## PROBLEM REQUIREMENTS
Format the records as a numbered list, starting at the line containing "Click the tax code lookup icon" and ending at the line containing "click(862, 386)". Include only those lines and skip any blank ones.

====== ROWS ======

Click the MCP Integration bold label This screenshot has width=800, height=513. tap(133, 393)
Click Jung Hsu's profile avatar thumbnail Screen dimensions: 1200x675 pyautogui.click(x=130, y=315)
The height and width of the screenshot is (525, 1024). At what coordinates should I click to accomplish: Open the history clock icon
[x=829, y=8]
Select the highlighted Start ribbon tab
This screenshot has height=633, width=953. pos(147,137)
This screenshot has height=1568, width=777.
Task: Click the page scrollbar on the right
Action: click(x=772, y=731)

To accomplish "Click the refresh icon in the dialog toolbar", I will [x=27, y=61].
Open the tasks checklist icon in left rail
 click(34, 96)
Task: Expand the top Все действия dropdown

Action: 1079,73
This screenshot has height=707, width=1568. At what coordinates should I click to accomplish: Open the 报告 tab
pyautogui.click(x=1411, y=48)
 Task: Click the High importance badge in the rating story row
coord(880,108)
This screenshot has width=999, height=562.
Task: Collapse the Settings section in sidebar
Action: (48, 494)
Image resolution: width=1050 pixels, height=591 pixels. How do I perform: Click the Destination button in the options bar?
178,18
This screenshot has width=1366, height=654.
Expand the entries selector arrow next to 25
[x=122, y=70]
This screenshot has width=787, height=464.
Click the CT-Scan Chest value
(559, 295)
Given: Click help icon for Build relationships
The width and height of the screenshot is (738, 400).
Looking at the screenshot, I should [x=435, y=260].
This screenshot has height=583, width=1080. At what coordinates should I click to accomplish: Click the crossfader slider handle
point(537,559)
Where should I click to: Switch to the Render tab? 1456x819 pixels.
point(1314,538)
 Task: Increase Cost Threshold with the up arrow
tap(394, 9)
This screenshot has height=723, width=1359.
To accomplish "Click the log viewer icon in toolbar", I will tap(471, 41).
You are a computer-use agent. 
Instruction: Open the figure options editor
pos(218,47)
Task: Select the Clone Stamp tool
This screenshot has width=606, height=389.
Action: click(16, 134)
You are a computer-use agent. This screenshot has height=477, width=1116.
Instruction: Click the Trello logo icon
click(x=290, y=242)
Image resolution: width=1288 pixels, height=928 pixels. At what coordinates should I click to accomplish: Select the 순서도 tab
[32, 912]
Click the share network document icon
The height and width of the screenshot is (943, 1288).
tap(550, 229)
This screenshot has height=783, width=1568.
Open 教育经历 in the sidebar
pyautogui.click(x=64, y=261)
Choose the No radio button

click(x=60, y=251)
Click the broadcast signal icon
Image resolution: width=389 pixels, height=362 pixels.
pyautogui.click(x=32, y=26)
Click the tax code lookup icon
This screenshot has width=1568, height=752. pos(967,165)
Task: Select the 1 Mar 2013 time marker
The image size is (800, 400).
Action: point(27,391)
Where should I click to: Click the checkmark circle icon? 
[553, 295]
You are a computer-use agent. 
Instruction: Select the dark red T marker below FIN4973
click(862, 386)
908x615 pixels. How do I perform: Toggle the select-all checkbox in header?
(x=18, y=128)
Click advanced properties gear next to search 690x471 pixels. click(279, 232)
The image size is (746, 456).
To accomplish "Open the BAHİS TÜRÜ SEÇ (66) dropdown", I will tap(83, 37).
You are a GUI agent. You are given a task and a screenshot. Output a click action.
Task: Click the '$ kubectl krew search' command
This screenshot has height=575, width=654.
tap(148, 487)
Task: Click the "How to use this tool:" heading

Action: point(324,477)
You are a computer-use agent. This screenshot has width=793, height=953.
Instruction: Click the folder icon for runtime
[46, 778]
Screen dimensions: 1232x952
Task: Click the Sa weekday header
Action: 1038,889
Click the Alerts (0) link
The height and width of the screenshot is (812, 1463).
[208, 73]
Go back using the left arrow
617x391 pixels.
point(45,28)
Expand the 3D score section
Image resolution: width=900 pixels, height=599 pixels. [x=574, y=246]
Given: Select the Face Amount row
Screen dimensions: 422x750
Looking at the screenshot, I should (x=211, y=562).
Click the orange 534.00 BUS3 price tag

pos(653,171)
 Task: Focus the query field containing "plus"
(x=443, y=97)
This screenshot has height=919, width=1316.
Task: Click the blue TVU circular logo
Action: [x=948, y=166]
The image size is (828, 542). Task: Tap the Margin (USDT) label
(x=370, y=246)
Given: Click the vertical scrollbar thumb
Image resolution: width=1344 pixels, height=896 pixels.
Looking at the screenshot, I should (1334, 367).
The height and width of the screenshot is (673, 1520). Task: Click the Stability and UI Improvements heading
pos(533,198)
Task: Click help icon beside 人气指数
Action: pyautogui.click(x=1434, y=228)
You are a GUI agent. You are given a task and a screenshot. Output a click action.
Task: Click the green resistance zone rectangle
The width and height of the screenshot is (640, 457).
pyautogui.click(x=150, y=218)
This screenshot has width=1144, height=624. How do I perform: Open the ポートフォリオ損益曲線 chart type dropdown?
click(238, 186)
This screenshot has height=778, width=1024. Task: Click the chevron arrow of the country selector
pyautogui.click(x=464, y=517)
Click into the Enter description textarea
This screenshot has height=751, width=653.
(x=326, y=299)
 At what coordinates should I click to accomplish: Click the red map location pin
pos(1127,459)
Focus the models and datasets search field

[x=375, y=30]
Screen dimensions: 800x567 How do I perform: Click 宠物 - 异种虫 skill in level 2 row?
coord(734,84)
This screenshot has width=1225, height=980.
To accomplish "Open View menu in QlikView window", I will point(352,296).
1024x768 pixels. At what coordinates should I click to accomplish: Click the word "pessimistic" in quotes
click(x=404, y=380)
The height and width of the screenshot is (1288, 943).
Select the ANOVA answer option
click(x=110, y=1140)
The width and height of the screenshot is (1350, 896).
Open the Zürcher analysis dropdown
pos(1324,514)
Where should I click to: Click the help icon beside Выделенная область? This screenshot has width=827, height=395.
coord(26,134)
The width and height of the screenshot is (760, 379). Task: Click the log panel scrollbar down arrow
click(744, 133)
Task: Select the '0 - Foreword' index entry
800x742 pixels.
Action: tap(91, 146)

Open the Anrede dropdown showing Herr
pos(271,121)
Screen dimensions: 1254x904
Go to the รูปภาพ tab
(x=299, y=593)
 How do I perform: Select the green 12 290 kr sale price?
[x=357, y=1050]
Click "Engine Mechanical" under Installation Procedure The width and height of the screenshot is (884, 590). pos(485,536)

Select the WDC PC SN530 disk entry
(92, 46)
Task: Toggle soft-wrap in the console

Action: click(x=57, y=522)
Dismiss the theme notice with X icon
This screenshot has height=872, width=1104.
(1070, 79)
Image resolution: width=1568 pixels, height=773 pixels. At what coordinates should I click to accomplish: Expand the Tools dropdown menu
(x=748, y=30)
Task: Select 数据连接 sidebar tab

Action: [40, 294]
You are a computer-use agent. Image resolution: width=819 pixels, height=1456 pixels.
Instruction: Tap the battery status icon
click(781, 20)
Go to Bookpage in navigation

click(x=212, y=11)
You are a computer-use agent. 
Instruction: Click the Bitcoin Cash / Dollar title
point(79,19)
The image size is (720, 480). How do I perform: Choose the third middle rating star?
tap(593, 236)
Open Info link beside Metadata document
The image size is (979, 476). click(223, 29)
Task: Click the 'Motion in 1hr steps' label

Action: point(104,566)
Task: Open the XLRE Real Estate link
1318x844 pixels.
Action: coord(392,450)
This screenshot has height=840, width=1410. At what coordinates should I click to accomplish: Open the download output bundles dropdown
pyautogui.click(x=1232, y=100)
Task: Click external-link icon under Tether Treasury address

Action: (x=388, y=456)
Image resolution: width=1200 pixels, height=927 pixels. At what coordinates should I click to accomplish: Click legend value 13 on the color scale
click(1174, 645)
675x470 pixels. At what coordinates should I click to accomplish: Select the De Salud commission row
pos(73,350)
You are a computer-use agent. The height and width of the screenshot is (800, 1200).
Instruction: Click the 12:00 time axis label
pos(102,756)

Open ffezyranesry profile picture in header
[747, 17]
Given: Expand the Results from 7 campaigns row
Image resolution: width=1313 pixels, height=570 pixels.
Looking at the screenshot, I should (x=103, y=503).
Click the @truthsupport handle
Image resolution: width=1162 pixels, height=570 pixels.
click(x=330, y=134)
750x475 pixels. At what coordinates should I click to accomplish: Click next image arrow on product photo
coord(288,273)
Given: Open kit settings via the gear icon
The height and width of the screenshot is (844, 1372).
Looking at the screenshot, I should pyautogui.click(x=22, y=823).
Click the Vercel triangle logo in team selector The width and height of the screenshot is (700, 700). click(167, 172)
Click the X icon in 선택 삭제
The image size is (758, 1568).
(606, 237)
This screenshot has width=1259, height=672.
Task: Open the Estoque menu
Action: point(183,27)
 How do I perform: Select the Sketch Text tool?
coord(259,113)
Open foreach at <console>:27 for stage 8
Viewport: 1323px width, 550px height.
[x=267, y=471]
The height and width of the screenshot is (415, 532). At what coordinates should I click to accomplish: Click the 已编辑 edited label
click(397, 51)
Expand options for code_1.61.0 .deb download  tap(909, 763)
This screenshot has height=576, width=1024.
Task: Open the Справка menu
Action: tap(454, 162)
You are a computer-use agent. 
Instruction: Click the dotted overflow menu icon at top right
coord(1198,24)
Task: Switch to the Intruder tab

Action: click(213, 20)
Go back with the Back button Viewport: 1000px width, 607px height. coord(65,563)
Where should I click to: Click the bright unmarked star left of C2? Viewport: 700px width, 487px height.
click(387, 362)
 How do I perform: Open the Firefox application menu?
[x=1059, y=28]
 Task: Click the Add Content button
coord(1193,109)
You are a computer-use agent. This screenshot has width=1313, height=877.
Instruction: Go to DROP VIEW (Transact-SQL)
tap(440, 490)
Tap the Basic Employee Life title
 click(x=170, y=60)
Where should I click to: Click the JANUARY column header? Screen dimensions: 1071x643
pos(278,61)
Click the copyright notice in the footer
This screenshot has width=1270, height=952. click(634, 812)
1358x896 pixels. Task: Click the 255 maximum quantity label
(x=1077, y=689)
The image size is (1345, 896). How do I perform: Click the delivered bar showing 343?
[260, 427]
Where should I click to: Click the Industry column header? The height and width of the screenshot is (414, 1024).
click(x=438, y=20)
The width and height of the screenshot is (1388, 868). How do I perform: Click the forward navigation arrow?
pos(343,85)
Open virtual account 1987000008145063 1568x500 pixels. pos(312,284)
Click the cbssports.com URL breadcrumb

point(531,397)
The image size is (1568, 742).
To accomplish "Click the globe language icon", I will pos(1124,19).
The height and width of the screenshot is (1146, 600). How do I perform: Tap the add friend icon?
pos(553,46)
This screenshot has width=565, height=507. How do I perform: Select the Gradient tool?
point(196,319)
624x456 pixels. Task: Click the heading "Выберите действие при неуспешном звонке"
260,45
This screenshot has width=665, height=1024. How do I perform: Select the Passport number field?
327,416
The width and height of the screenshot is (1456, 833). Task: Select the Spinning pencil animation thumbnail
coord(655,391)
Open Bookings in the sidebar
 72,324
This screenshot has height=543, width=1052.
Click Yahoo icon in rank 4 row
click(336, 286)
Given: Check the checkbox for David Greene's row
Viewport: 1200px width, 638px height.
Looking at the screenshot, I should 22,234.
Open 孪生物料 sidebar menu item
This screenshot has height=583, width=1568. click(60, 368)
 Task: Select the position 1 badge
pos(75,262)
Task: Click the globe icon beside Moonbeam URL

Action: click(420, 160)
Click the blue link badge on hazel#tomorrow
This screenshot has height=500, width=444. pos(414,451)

======

## SOLVED EXERCISE
1. Click the tax code lookup icon
2. This screenshot has width=1568, height=752. pos(967,165)
3. Task: Select the 1 Mar 2013 time marker
4. The image size is (800, 400).
5. Action: point(27,391)
6. Where should I click to: Click the checkmark circle icon? 
7. [553, 295]
8. You are a computer-use agent. 
9. Instruction: Select the dark red T marker below FIN4973
10. click(862, 386)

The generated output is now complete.